**Extracted records:**

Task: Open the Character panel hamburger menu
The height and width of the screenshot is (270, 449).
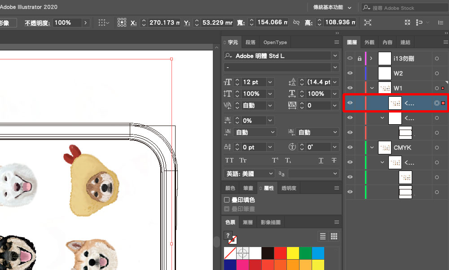Action: [x=337, y=42]
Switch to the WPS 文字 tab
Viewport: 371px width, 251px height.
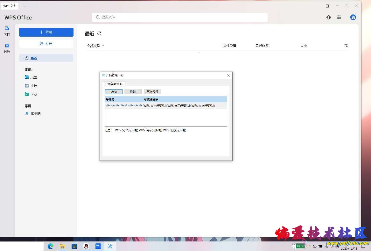(10, 6)
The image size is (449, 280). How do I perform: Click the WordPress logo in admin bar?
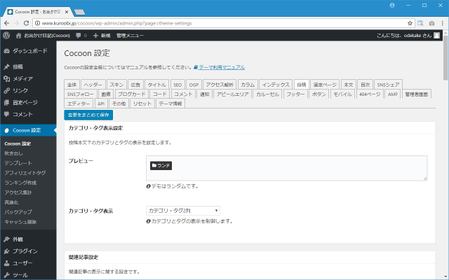[x=6, y=34]

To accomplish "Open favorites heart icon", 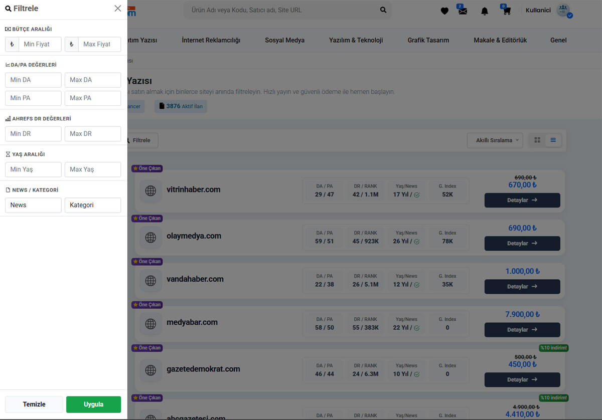I will coord(444,11).
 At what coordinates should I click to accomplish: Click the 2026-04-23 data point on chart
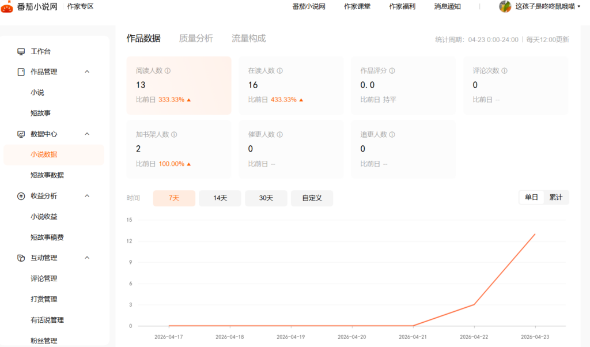tap(535, 234)
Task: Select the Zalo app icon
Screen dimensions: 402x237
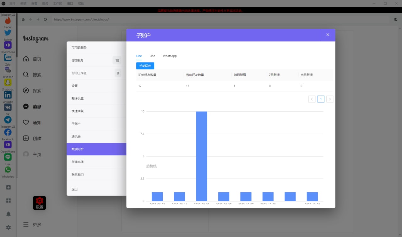Action: click(8, 58)
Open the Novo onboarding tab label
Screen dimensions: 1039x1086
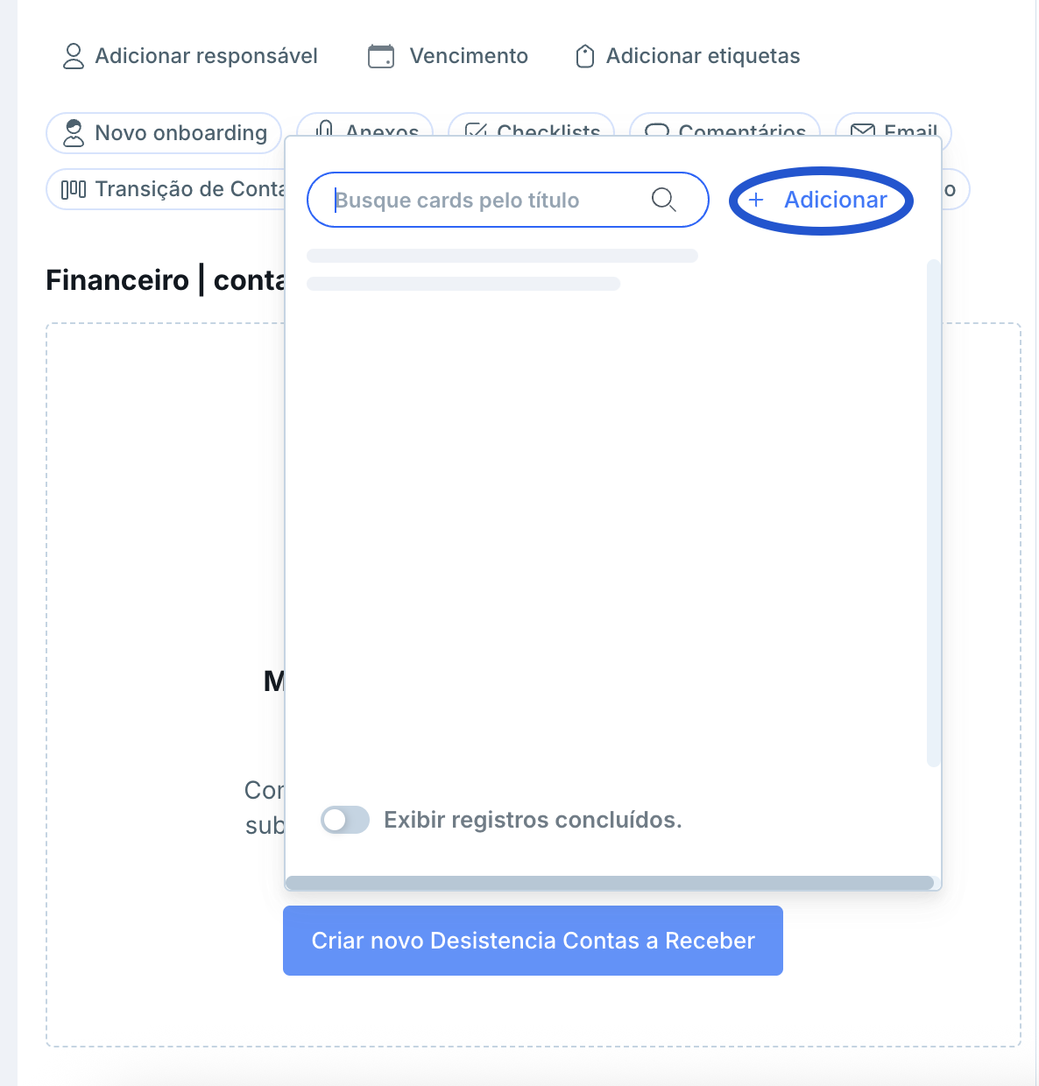pos(180,133)
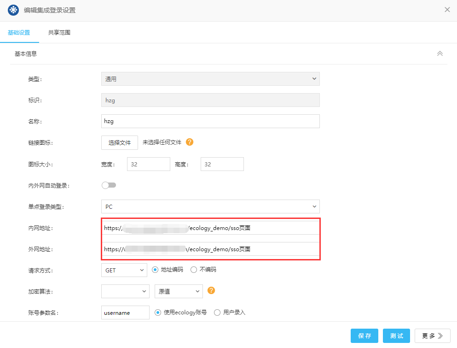Click the blue app logo in dialog header

(x=13, y=9)
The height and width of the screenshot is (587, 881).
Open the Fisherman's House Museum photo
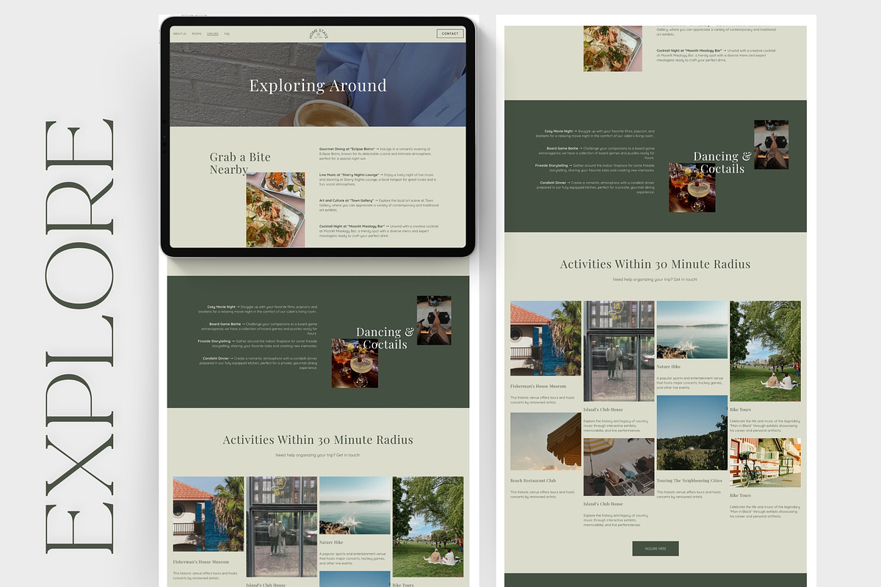click(545, 336)
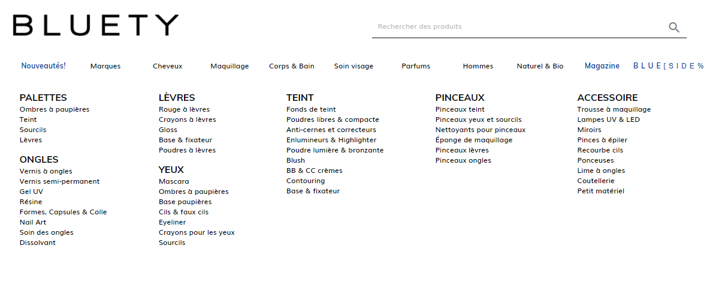Go to Corps & Bain category
The height and width of the screenshot is (290, 722).
292,66
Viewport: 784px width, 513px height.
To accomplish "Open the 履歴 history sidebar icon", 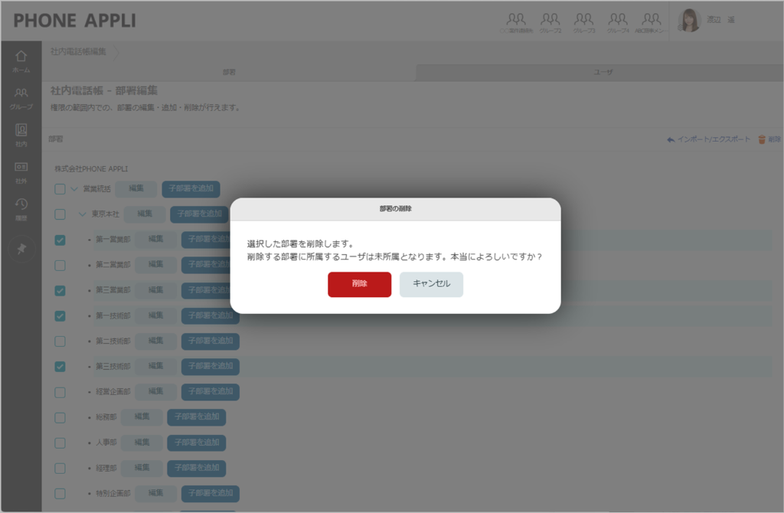I will [x=21, y=207].
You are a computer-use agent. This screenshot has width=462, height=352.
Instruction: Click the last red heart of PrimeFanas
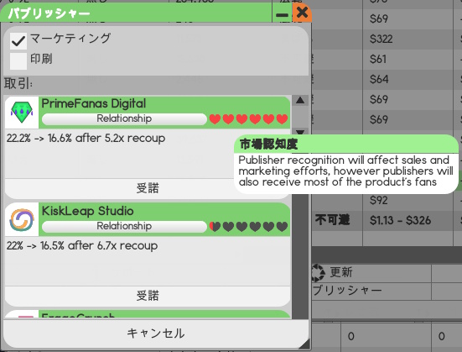(282, 119)
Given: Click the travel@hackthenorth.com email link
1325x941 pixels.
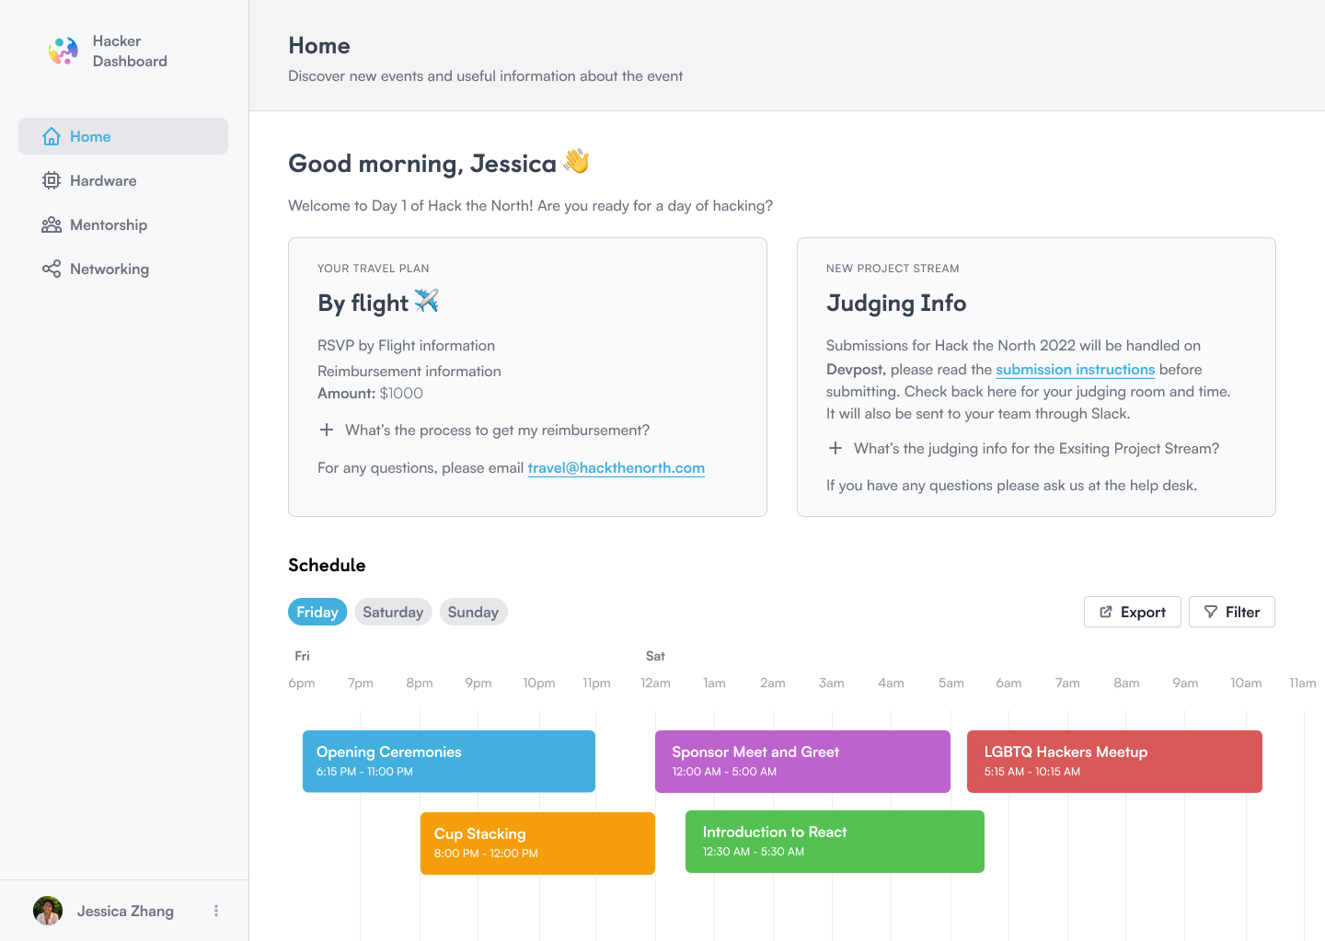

**Work instruction:**
Beginning at the line with "You are a computer-use", reproduce each line exactly through the last line of the records above, with pictures left out.

**Answer section:**
You are a computer-use agent. This screenshot has width=462, height=352.
Instruction: Click the last red heart of PrimeFanas
(282, 119)
Given: Click the travel@hackthenorth.com email link
1325x941 pixels.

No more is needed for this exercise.